Peut-être n’avons-nous pas même répondu à cette longue lettre que tu nous as envoyée cet hiver, mais si j’étais capable de transmettre un peu de moi-même comme tu le fais dans tes lettres, j’écrirais avec plus de plaisir et plus souvent. Les choses sont telles que je dois presque m’arracher à moi-même une page d’unité.
Je commence à haïr la vie de peintre. On commence par s’entraîner avec ce qui est à l’intérieur de soi en gardant encore un pied dans le monde normal. Puis tu es pris d’une frénésie qui t’emporte au sommet de la folie, aussi loin que tu peux aller sans jamais revenir. Le retour est une suite de semaines hébétées pendant lesquelles tu n’es qu’à moitié vivant. C’est l’Histoire [sic] de mon année depuis que je t’ai vu. Je commence à sentir qu’il faut bien rompre ce cycle quelque part. Pour le reste, tu dépenses ton énergie à résister à la succion des mentalités de boutiquiers pour lesquelles, de toute évidence, on traverse cet enfer.

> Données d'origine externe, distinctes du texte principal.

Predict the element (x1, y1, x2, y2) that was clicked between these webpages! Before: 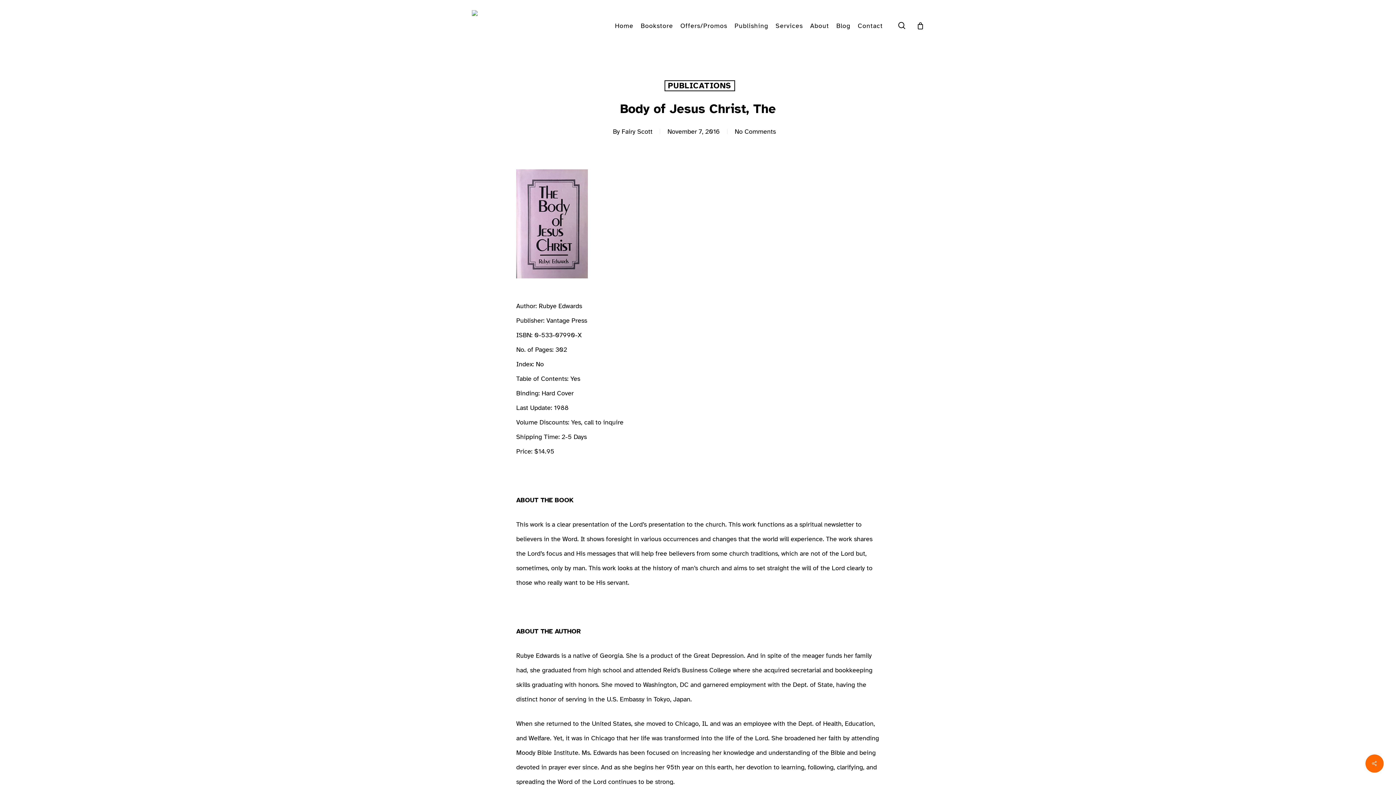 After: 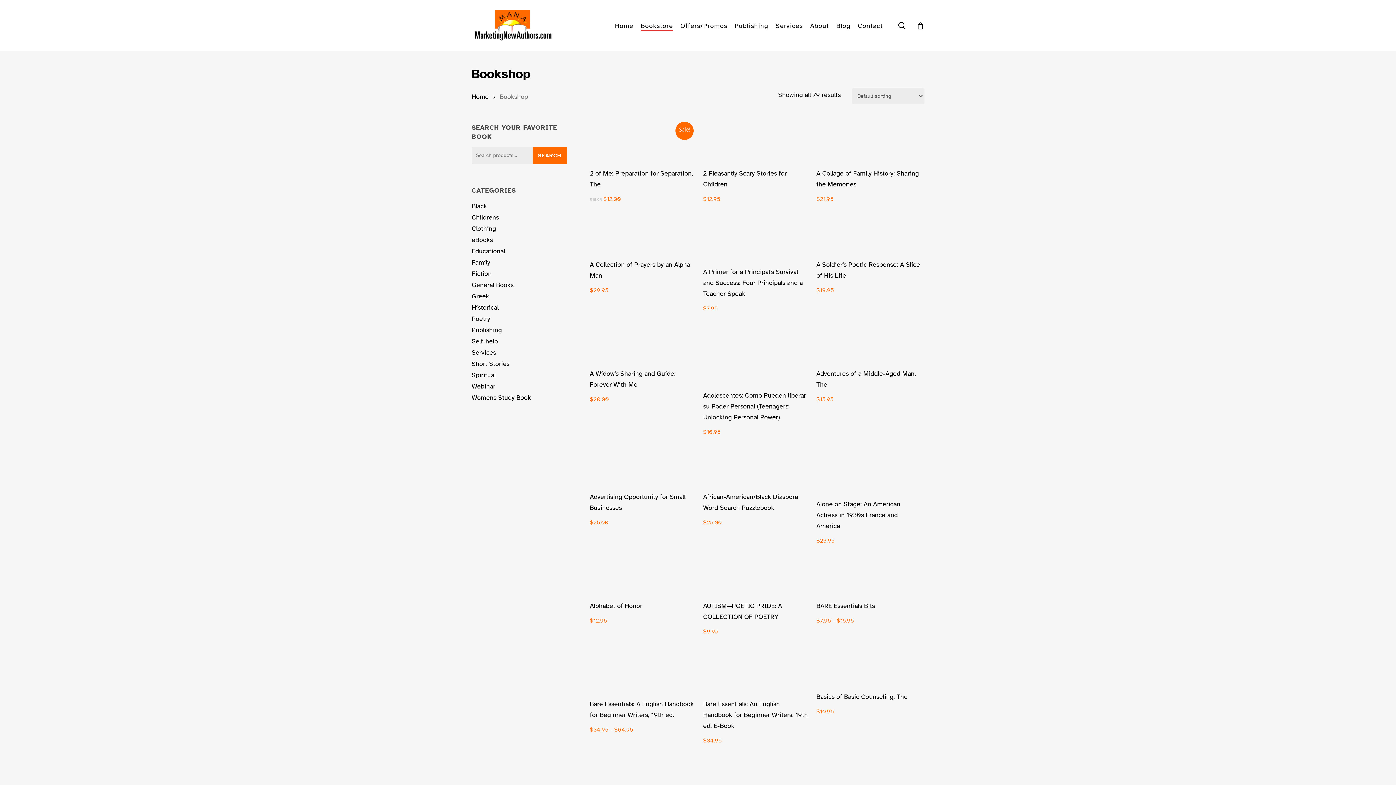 Action: bbox: (640, 20, 673, 31) label: Bookstore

J’aimerais que nous puissions revivre, sous un autre jour, notre dernier été, car aussi souvent que j’y pense, je me le rappelle comme d’un moment capital. Peut-être peux-tu planifier une visite à N.Y. dans un futur proche. Écris-nous encore, s’il te plaît. Et embrasse pour nous Doug, Jerry, et tous nos amis de l’été dernier.